1 Welke offers ben ik bereid voor Jehovah te brengen? Misschien heb je je dat weleens afgevraagd als je nadacht over zijn overvloedige goedheid en barmhartigheid (Ps. 103:2-4; 116:12). Hosea deed bereidwillig wat Jehovah hem opdroeg, ook al waren daar persoonlijke offers voor nodig. Hoe kunnen we Hosea navolgen?
2. Hoe kunnen we Hosea’s goede voorbeeld van volharding in de prediking volgen?
2 Predik „in moeilijke tijd”: Hosea’s boodschap was vooral gericht tot het tienstammenrijk Israël, waar de ware aanbidding bijna uitgeroeid was. Koning Jerobeam II deed wat kwaad was in Jehovah’s ogen en hield de kalveraanbidding die door Jerobeam I was ingevoerd in stand (2 Kon. 14:23, 24). Onder de daaropvolgende koningen ging het tienstammenrijk in religieus opzicht steeds verder achteruit totdat het uiteindelijk in 740 v.Chr. werd vernietigd. Ondanks alle valse religie om hem heen heeft Hosea minstens 59 jaar trouw als profeet gediend.

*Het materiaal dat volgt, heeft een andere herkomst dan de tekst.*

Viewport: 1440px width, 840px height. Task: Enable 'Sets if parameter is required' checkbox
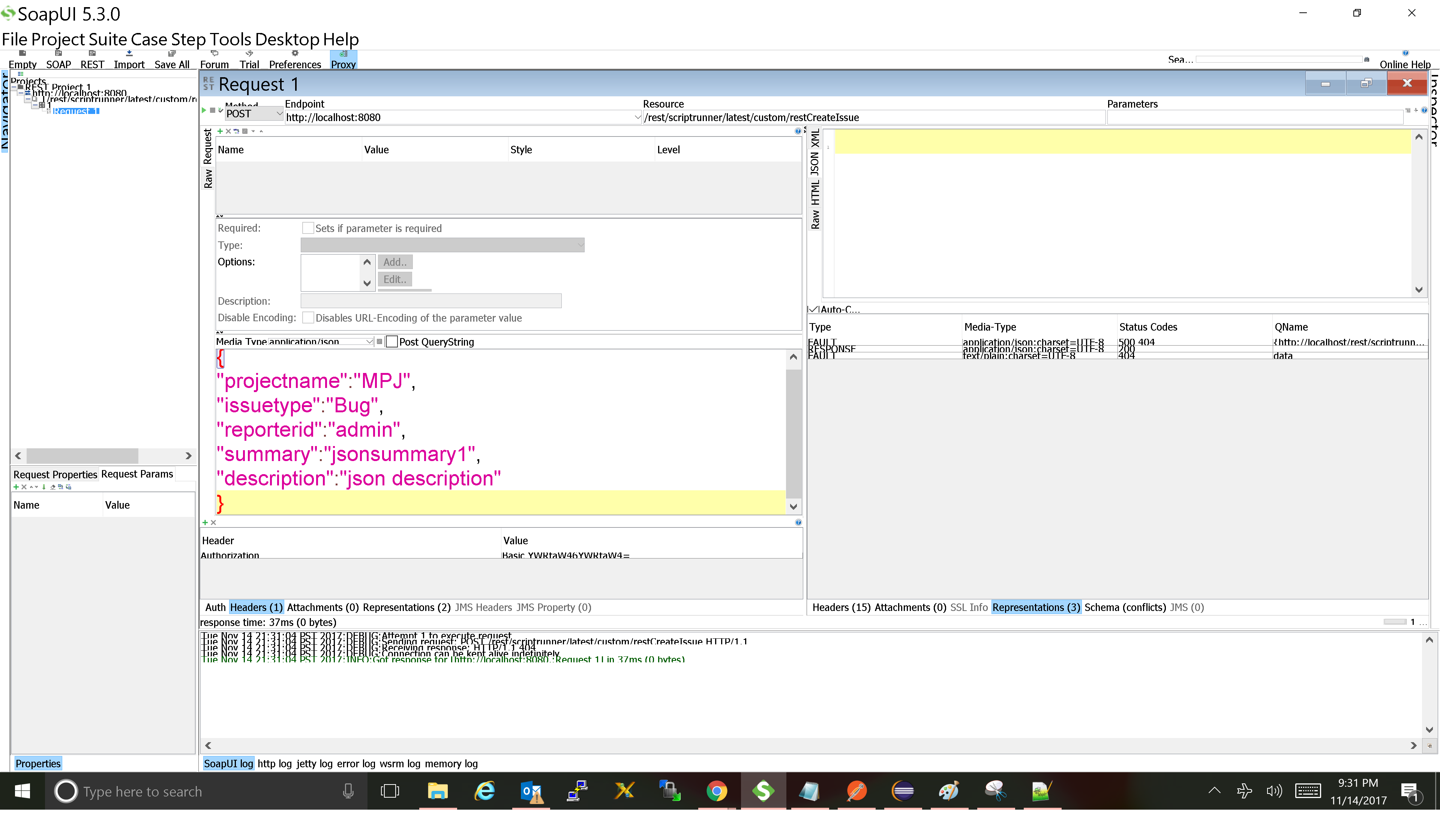pyautogui.click(x=308, y=227)
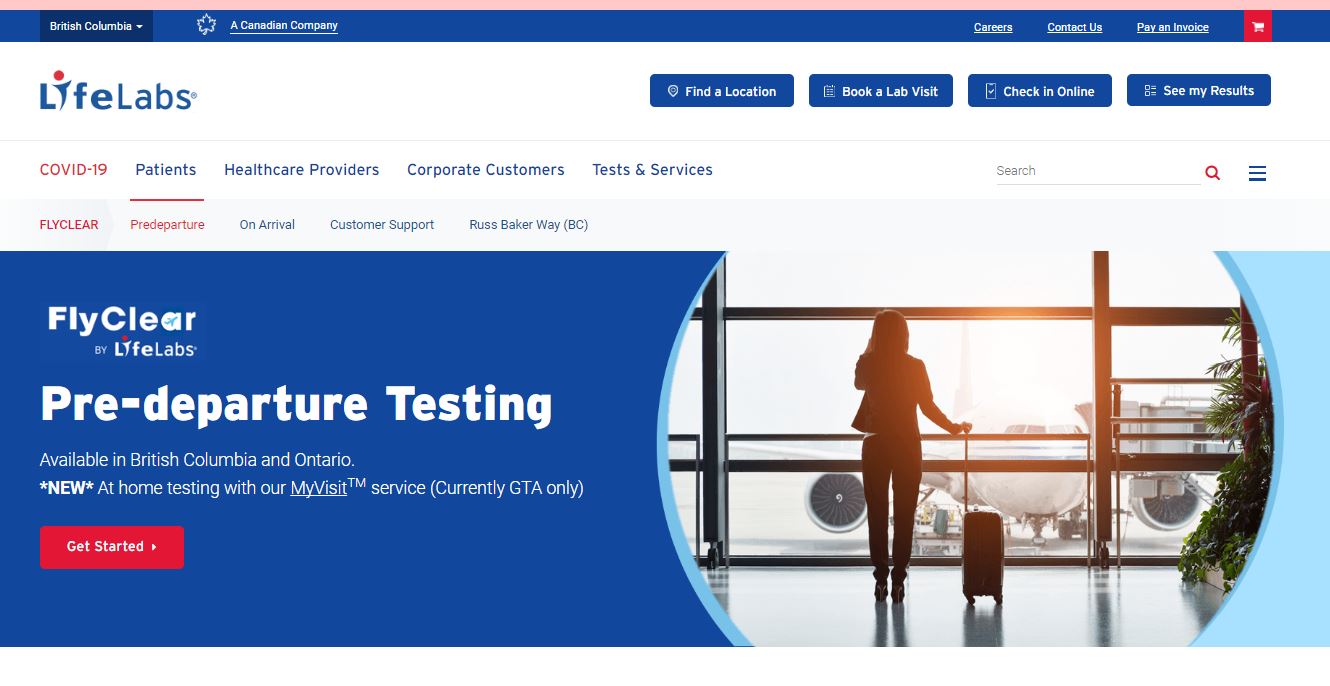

Zijn wij ook zo vastbesloten om jaar in jaar uit te prediken, zelfs als we met onverschilligheid of tegenstand te maken hebben? — 2 Tim. 4:2.
3. Hoe was Hosea’s leven illustratief voor Jehovah’s barmhartigheid?
3 Blijf gefocust op Jehovah’s barmhartigheid: Jehovah gaf Hosea instructies om met „een vrouw van hoererij” te trouwen (Hos. 1:2). Hoewel zijn vrouw, Gomer, hem een zoon baarde, bracht ze later kennelijk twee onwettige kinderen ter wereld. Hosea’s bereidheid om zijn vrouw te vergeven was illustratief voor Jehovah’s grote barmhartigheid tegenover het eigenzinnige Israël als het berouw toonde (Hos. 3:1; Rom. 9:22-26). Zijn wij bereid onze persoonlijke voorkeur opzij te zetten om Jehovah’s barmhartigheid aan alle soorten van mensen bekend te maken? — 1 Kor. 9:19-23.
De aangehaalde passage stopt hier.